El gobernador encabezó actividades en Famatina junto a Teresita Madera y Adriana Olima. En plena disputa por los recursos nacionales, el oficialismo riojano utilizó las celebraciones patrias para reivindicar el rol del Estado y la inversión educativa.
En medio de la tensión política entre las provincias y la Casa Rosada por la distribución de recursos, el gobierno de aprovechó los actos por el Día de la Bandera para reforzar uno de los ejes centrales de su discurso: la defensa de la educación pública y el rol del Estado en el desarrollo social.
La actividad principal tuvo lugar en Famatina, donde Quintela compartió la ceremonia de Promesa de Lealtad a la Bandera junto a la vicegobernadora y la intendenta .
La jornada reunió a estudiantes de cuarto grado que realizaron la tradicional promesa a la enseña nacional y a alumnos del Instituto Superior de Formación Integral en Seguridad Pública que prestaron juramento durante el mismo acto.
Desde el oficialismo provincial destacaron la masiva participación de las comunidades educativas y buscaron otorgarle al evento una lectura que trasciende el plano ceremonial.
«Renovamos el compromiso de seguir defendiendo la educación pública y los valores que nos unen como pueblo», expresó Madera al referirse a la actividad.
La presencia de las máximas autoridades provinciales en este tipo de celebraciones forma parte de una estrategia política que Quintela viene desarrollando desde el inicio de la gestión de Javier Milei. Frente al discurso libertario orientado a reducir el tamaño del Estado, el gobernador riojano busca posicionarse como uno de los principales defensores de las políticas públicas vinculadas a educación, salud y desarrollo social.
La disputa no es menor. Durante los últimos meses, La Rioja se convirtió en una de las provincias que más cuestionó la eliminación del Fondo Nacional de Incentivo Docente (FONID), los recortes en programas educativos y la reducción de transferencias nacionales destinadas a distintas áreas del Estado.
Por eso, actos como el desarrollado en Famatina adquieren una dimensión política que excede el calendario escolar.
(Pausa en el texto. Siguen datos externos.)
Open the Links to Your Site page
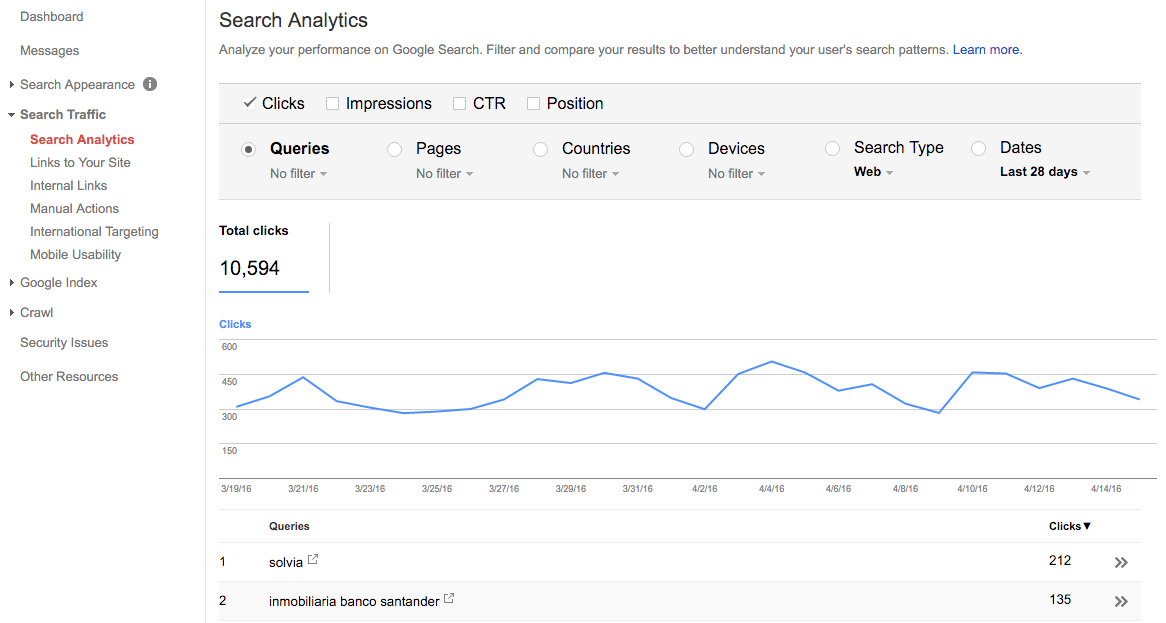This screenshot has width=1166, height=623. 79,162
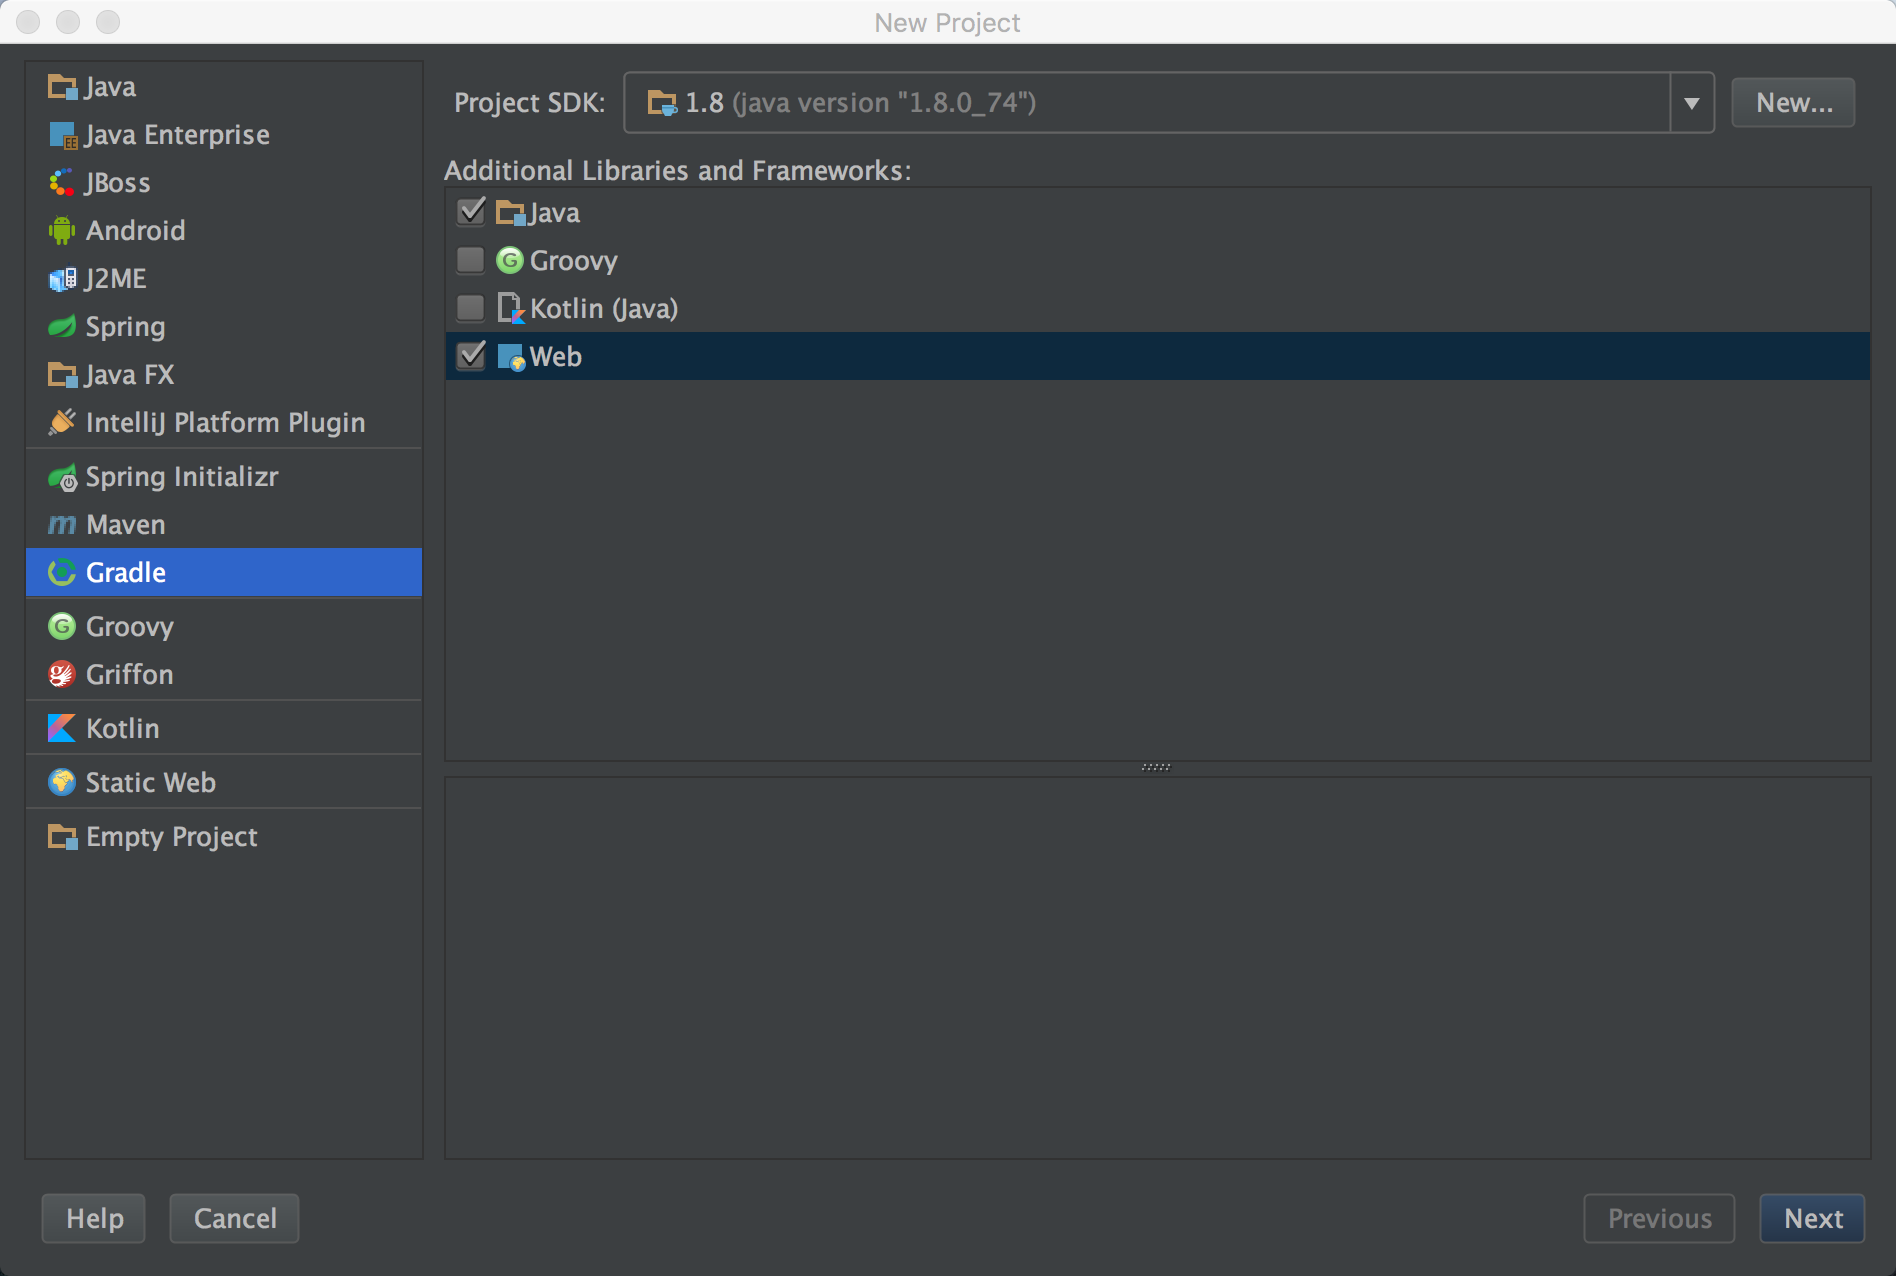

El mensaje también apunta a fortalecer la construcción de una identidad federal, uno de los conceptos que Quintela intenta instalar dentro del peronismo nacional mientras participa de las discusiones sobre la reorganización opositora de cara a 2027.
La ceremonia tuvo además un fuerte componente simbólico en el interior provincial. Famatina y Nonogasta, donde también se realizaron actividades vinculadas a la promesa de lealtad, forman parte de departamentos estratégicos para el oficialismo riojano y poseen una fuerte tradición de participación comunitaria en los actos patrios.
En la Casa de las Tejas consideran que la defensa de la educación pública sigue siendo una de las banderas con mayor capacidad de movilización social, especialmente en provincias donde el Estado conserva un rol central en la economía y la vida cotidiana.
La actividad permitió además mostrar una imagen de unidad institucional entre el gobierno provincial y los municipios, en momentos en que los intendentes reclaman mayores recursos para afrontar el impacto de la desaceleración económica.
Mientras la discusión nacional gira alrededor del ajuste fiscal, el oficialismo riojano busca aprovechar fechas emblemáticas para reforzar un discurso centrado en la presencia estatal, la educación y el federalismo.
Y en esa estrategia, la promesa de lealtad a la Bandera se convirtió en una oportunidad para proyectar un mensaje político que trasciende las aulas y se conecta con uno de los principales debates que atraviesan hoy a la Argentina: cuál debe ser el papel del Estado en la construcción del futuro.